Moreover, English degrees don’t prioritize books that have the most to teach a writer. Almost every English major nowadays will read FRANKENSTEIN, for instance, but few will read MIDDLEMARCH or MOBY DICK. English degrees prioritize books that are short and teachable.
So if you’re going to be a writer, and especially one of literary fiction, you’ll at the very least need to read Tolstoy, Dostoevsky, Chekhov, Gogol, Dickens, Milton, Balzac, Flaubert, and a few dozen other major writers on your own. There is simply no other option.
What’s fascinating, though, is how few writers actually realize this. What’s weird is writers will be like, I love Jhumpa Lahiri or George Saunders, and not realize…both of these writers did the reading I am talking about. It’s honestly a bit perplexing. Why would you not do the same things as the people whose writing you admire?
So if you were writing a version of this book for writers, it would be: you literally cannot learn this in school.
When you’re a writer, you’re reading in order to figure out the source of the aesthetic experience: where does it come from? What provokes it?
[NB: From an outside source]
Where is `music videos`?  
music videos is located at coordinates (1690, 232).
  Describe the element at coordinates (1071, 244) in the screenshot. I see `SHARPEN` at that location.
How can I replicate it? You’re basically reading for pleasure, but paying ever so slightly more attention than the average reader does. It’s not that hard!
Anyway I’ve gotten off the topic of this book. I do like the book I will say. Sometimes I’ve thought about how good it would’ve been to have skipped college and just saved the money and lived somewhere interesting and read books for eight years instead of partying for four. But I suppose you need to GO to college to learn how silly it is.